• What the task asks
Word for word, reproduce every line of the data below.

• Provided data
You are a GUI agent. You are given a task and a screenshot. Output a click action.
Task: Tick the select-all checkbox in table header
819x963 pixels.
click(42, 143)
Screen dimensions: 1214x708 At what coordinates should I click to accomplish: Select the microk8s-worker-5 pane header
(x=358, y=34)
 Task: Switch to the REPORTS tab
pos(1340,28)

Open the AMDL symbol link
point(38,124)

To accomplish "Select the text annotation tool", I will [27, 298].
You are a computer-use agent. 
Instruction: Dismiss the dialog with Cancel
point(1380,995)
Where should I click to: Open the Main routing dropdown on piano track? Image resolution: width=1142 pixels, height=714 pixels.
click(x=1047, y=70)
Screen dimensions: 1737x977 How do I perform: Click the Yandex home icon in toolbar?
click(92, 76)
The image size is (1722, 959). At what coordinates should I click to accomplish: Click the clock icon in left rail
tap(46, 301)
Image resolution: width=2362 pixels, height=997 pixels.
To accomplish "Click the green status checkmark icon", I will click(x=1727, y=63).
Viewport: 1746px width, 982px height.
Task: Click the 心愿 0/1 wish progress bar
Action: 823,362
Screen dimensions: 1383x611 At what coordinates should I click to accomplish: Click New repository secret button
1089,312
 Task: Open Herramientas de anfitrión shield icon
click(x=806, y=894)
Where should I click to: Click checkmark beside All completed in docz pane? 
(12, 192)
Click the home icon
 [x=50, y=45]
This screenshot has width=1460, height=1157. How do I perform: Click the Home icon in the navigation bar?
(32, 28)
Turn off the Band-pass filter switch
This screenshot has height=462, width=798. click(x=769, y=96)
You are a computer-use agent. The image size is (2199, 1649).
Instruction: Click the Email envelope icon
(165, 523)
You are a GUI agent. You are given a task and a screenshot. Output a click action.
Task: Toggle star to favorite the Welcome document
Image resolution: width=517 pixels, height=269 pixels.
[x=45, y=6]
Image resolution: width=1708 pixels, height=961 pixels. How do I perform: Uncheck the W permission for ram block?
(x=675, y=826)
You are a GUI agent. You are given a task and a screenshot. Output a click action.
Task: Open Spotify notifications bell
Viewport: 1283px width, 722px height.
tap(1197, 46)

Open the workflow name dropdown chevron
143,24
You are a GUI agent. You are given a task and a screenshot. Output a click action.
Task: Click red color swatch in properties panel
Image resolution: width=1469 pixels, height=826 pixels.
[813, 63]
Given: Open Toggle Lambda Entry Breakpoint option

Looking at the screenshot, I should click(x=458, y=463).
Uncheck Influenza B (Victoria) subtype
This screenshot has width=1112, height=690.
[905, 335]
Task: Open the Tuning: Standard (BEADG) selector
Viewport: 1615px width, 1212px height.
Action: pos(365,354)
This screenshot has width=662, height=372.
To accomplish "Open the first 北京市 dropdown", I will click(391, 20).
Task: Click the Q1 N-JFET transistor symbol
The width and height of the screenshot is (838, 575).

• Solution below
You are a GUI agent. You are given a task and a screenshot. Output a click action.
Task: Tick the select-all checkbox in table header
819x963 pixels.
click(42, 143)
Screen dimensions: 1214x708 At what coordinates should I click to accomplish: Select the microk8s-worker-5 pane header
(x=358, y=34)
 Task: Switch to the REPORTS tab
pos(1340,28)

Open the AMDL symbol link
point(38,124)

To accomplish "Select the text annotation tool", I will [27, 298].
You are a computer-use agent. 
Instruction: Dismiss the dialog with Cancel
point(1380,995)
Where should I click to: Open the Main routing dropdown on piano track? Image resolution: width=1142 pixels, height=714 pixels.
click(x=1047, y=70)
Screen dimensions: 1737x977 How do I perform: Click the Yandex home icon in toolbar?
click(92, 76)
The image size is (1722, 959). At what coordinates should I click to accomplish: Click the clock icon in left rail
tap(46, 301)
Image resolution: width=2362 pixels, height=997 pixels.
To accomplish "Click the green status checkmark icon", I will click(x=1727, y=63).
Viewport: 1746px width, 982px height.
Task: Click the 心愿 0/1 wish progress bar
Action: 823,362
Screen dimensions: 1383x611 At what coordinates should I click to accomplish: Click New repository secret button
1089,312
 Task: Open Herramientas de anfitrión shield icon
click(x=806, y=894)
Where should I click to: Click checkmark beside All completed in docz pane? 
(12, 192)
Click the home icon
 [x=50, y=45]
This screenshot has width=1460, height=1157. How do I perform: Click the Home icon in the navigation bar?
(32, 28)
Turn off the Band-pass filter switch
This screenshot has height=462, width=798. click(x=769, y=96)
You are a computer-use agent. The image size is (2199, 1649).
Instruction: Click the Email envelope icon
(165, 523)
You are a GUI agent. You are given a task and a screenshot. Output a click action.
Task: Toggle star to favorite the Welcome document
Image resolution: width=517 pixels, height=269 pixels.
[x=45, y=6]
Image resolution: width=1708 pixels, height=961 pixels. How do I perform: Uncheck the W permission for ram block?
(x=675, y=826)
You are a GUI agent. You are given a task and a screenshot. Output a click action.
Task: Open Spotify notifications bell
Viewport: 1283px width, 722px height.
tap(1197, 46)

Open the workflow name dropdown chevron
143,24
You are a GUI agent. You are given a task and a screenshot. Output a click action.
Task: Click red color swatch in properties panel
Image resolution: width=1469 pixels, height=826 pixels.
[813, 63]
Given: Open Toggle Lambda Entry Breakpoint option

Looking at the screenshot, I should click(x=458, y=463).
Uncheck Influenza B (Victoria) subtype
This screenshot has width=1112, height=690.
[905, 335]
Task: Open the Tuning: Standard (BEADG) selector
Viewport: 1615px width, 1212px height.
Action: pos(365,354)
This screenshot has width=662, height=372.
To accomplish "Open the first 北京市 dropdown", I will click(391, 20).
Task: Click the Q1 N-JFET transistor symbol
The width and height of the screenshot is (838, 575).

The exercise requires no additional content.